* START Records for processing *

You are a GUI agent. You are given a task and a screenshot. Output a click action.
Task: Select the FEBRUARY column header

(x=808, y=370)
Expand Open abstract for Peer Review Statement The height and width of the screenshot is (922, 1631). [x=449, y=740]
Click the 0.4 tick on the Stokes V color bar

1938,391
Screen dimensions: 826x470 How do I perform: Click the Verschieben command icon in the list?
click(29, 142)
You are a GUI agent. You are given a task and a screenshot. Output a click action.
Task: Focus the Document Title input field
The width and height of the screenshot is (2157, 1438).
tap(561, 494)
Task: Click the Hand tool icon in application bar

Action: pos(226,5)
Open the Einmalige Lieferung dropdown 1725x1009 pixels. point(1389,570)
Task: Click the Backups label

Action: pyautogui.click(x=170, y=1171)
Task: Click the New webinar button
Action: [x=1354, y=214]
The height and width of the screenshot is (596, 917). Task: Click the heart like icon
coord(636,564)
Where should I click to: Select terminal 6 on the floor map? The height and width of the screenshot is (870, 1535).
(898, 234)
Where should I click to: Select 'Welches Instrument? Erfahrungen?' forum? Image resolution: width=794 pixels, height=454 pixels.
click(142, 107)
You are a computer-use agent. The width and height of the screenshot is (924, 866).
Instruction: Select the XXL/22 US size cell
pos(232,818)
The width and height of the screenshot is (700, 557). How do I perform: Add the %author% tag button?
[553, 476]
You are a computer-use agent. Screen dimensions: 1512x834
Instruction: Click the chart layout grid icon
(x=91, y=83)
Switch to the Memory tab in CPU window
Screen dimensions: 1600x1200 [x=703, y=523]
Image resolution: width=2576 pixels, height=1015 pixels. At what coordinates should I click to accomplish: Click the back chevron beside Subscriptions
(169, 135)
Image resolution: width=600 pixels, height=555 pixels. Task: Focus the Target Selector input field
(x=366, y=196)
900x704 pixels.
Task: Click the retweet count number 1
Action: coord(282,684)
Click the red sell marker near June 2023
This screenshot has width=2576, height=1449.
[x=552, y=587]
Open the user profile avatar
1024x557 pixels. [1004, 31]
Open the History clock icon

* END Records for processing *

# The request
Format the items above as a JSON list of strings, with one string for each line and no blank lines.

# Result of the exercise
[
  "You are a GUI agent. You are given a task and a screenshot. Output a click action.",
  "Task: Select the FEBRUARY column header",
  "(x=808, y=370)",
  "Expand Open abstract for Peer Review Statement The height and width of the screenshot is (922, 1631). [x=449, y=740]",
  "Click the 0.4 tick on the Stokes V color bar",
  "1938,391",
  "Screen dimensions: 826x470 How do I perform: Click the Verschieben command icon in the list?",
  "click(29, 142)",
  "You are a GUI agent. You are given a task and a screenshot. Output a click action.",
  "Task: Focus the Document Title input field",
  "The width and height of the screenshot is (2157, 1438).",
  "tap(561, 494)",
  "Task: Click the Hand tool icon in application bar",
  "Action: pos(226,5)",
  "Open the Einmalige Lieferung dropdown 1725x1009 pixels. point(1389,570)",
  "Task: Click the Backups label",
  "Action: pyautogui.click(x=170, y=1171)",
  "Task: Click the New webinar button",
  "Action: [x=1354, y=214]",
  "The height and width of the screenshot is (596, 917). Task: Click the heart like icon",
  "coord(636,564)",
  "Where should I click to: Select terminal 6 on the floor map? The height and width of the screenshot is (870, 1535).",
  "(898, 234)",
  "Where should I click to: Select 'Welches Instrument? Erfahrungen?' forum? Image resolution: width=794 pixels, height=454 pixels.",
  "click(142, 107)",
  "You are a computer-use agent. The width and height of the screenshot is (924, 866).",
  "Instruction: Select the XXL/22 US size cell",
  "pos(232,818)",
  "The width and height of the screenshot is (700, 557). How do I perform: Add the %author% tag button?",
  "[553, 476]",
  "You are a computer-use agent. Screen dimensions: 1512x834",
  "Instruction: Click the chart layout grid icon",
  "(x=91, y=83)",
  "Switch to the Memory tab in CPU window",
  "Screen dimensions: 1600x1200 [x=703, y=523]",
  "Image resolution: width=2576 pixels, height=1015 pixels. At what coordinates should I click to accomplish: Click the back chevron beside Subscriptions",
  "(169, 135)",
  "Image resolution: width=600 pixels, height=555 pixels. Task: Focus the Target Selector input field",
  "(x=366, y=196)",
  "900x704 pixels.",
  "Task: Click the retweet count number 1",
  "Action: coord(282,684)",
  "Click the red sell marker near June 2023",
  "This screenshot has width=2576, height=1449.",
  "[x=552, y=587]",
  "Open the user profile avatar",
  "1024x557 pixels. [1004, 31]",
  "Open the History clock icon"
]